Problem to solve. Format the records below, everything from the line containing "Describe the element" down to the line containing "legend-label: Debt - Liquid", as a two-column CSV with the columns request and answer. Give one row per record, put each field in quotes, and change every line break inside a field to a space.

· · · · ·

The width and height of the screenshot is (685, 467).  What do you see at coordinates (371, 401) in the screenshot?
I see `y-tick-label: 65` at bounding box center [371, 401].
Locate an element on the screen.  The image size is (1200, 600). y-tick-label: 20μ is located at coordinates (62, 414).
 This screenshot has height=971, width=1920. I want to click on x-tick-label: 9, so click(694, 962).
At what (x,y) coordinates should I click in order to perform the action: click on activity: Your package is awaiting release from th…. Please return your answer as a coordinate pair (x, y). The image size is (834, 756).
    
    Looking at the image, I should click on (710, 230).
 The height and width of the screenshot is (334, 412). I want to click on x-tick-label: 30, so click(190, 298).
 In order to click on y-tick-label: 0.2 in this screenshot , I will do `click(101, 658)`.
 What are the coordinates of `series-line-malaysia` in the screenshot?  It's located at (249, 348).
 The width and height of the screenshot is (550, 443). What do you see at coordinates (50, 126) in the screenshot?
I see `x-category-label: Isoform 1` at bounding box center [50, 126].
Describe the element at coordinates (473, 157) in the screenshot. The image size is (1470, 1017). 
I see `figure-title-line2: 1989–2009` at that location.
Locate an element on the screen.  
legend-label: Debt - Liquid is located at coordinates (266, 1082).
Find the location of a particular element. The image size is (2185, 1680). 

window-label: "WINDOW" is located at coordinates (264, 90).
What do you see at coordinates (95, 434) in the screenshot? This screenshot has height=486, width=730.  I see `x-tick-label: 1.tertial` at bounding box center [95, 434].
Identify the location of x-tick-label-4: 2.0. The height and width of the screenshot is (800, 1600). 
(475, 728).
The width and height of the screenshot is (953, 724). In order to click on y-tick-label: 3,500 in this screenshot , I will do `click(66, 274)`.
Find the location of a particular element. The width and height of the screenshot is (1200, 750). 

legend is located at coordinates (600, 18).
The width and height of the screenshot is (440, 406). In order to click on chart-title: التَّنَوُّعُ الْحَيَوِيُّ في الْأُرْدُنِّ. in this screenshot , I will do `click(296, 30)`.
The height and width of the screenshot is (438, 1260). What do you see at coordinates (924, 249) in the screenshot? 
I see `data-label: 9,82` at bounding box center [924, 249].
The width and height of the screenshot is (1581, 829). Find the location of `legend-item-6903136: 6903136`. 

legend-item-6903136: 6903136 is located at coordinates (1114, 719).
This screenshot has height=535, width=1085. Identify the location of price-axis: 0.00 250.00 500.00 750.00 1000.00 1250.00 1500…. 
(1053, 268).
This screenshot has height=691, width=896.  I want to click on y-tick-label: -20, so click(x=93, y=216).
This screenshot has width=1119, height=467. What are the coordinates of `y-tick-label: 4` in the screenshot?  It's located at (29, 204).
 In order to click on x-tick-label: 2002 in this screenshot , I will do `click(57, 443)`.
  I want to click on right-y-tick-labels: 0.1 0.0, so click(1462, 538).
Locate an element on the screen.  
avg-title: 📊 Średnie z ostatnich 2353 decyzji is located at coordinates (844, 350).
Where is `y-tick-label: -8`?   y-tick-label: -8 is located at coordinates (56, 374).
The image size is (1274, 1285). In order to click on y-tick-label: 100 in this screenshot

· · · · ·

Result of the exercise.
request,answer
"Describe the element at coordinates (473, 157) in the screenshot. The image size is (1470, 1017).","I see `figure-title-line2: 1989–2009` at that location."
"Locate an element on the screen.","legend-label: Debt - Liquid is located at coordinates (266, 1082)."